The request should indicate in what form you want the list (such as a paper
or electronic copy).

· (g) Receive a paper copy of this Privacy Notice from the Practice upon
request to the Practice's COMPLIANCE OFFICER.

· (h) Complain to the Practice or to the Office of Civil Rights, U.S.
Department of Health and Human Services, 200 Independence Avenue. S.W., Room 509F, HHH Building, Washington, D.C. 20201, 202/619-0257, email:OCRMAIL@HHS.GOVor to the Florida Attorney General, Office of the Attorney General, PL-01 The
Capitol, Tallahassee, FL 32399-1050, 850/414-3300, if you believe your
privacy rights have been violated. To file a complaint with the Practice, you
must contact the Practice's COMPLIANCE OFFICER. All complaints must be in
writing.

· (i) To obtain more information on, or have your questions about your
rights answered, you may contact the Practice's COMPLIANCE OFFICER,
Dr. Barry D. Shapiro, D.C., P.A. at (813) 960-8866 or via email at
DRSHAPIRO@CARROLLWOODFAMILY MEDICAL.COM.

PRACTICE'S REQUIREMENTS

1. The Practice:

· (a) Is required by federal law to maintain the privacy of your PHI and to
provide you with this Privacy Notice detailing the Practice's legal duties and
privacy practices with respect to your PHI.

· (b) Is required by State law to maintain a higher level of
confidentiality with request to certain portions of your medical information that is provided
for under federal law.

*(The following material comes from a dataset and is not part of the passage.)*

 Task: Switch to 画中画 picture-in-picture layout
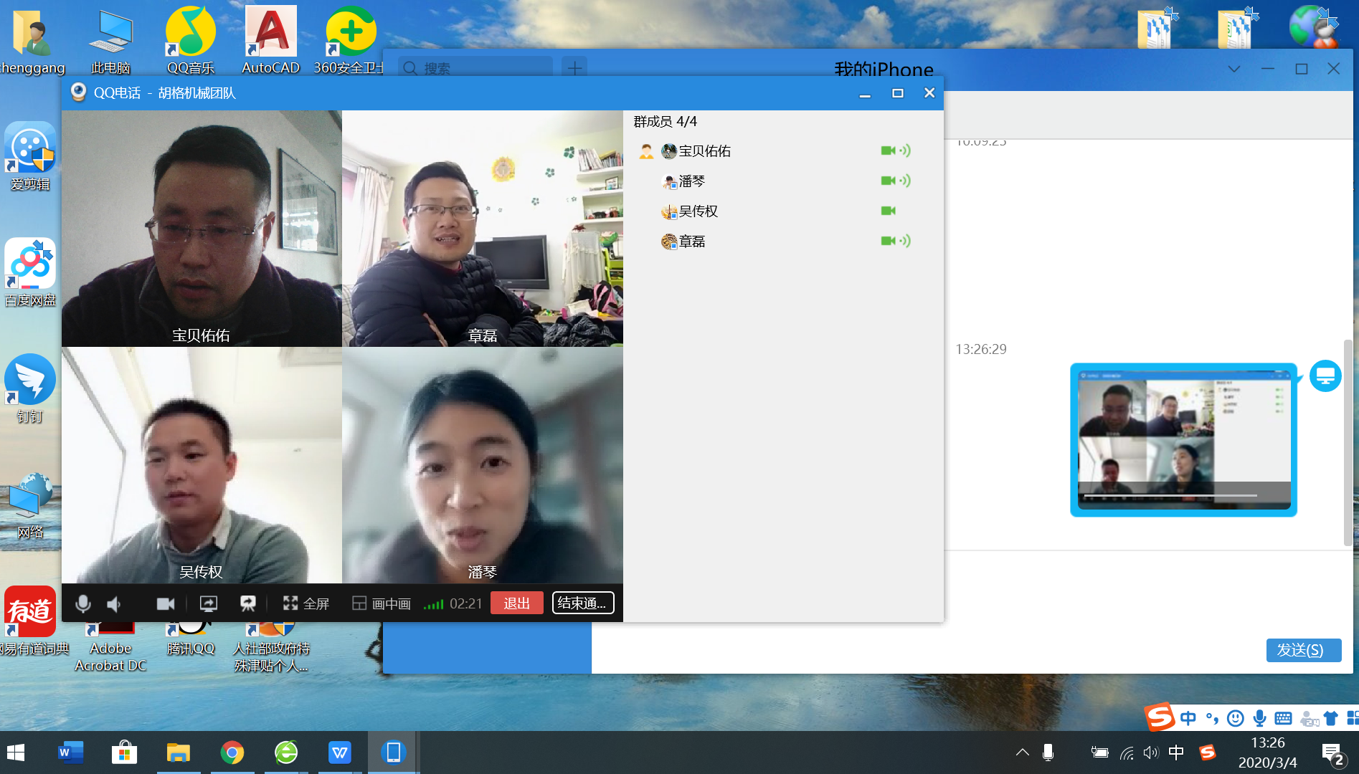382,603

In particular, the Practice is required to comply with the
following States statutes:

Section 381.004 relating to HIV testing, Chapter 384 relating to sexually
transmitted diseases and Section 456.057 relating to patient records
ownership, control and disclosure.

· (c) Is required to abide by the terms of this Privacy Notice.

· (d) Reserves the right to change the terms of this Privacy Notice and to
make the new Privacy Notice provisions effective for all of your PHI that it
maintains.

· (e) Will distribute any revised Privacy Notice to you prior to
implementation.

· (f) Will not retaliate against you for filing a complaint.

QUESTIONS AND COMPLAINTS

You may obtain additional information about our privacy practices or
express concerns or complaints to the person identified below who is the
COMPLIANCE OFFICER and Contact person appointed for this practice. The
COMPLIANCE OFFICER is Dr. Barry D. Shapiro, D.C., P.A.

You may file a complaint with the COMPLIANCE OFFICER if you believe that
your privacy rights have been violated relating to release of your protected
health information. You may, also, submit a complaint to the Department of
Health and Human
Services the address of which will be provided to you by the COMPLIANCE
OFFICER. We will not retaliate against you in any way if you file a complaint.

EFFECTIVE DATE

This Notice is in effect as of April 14, 2003.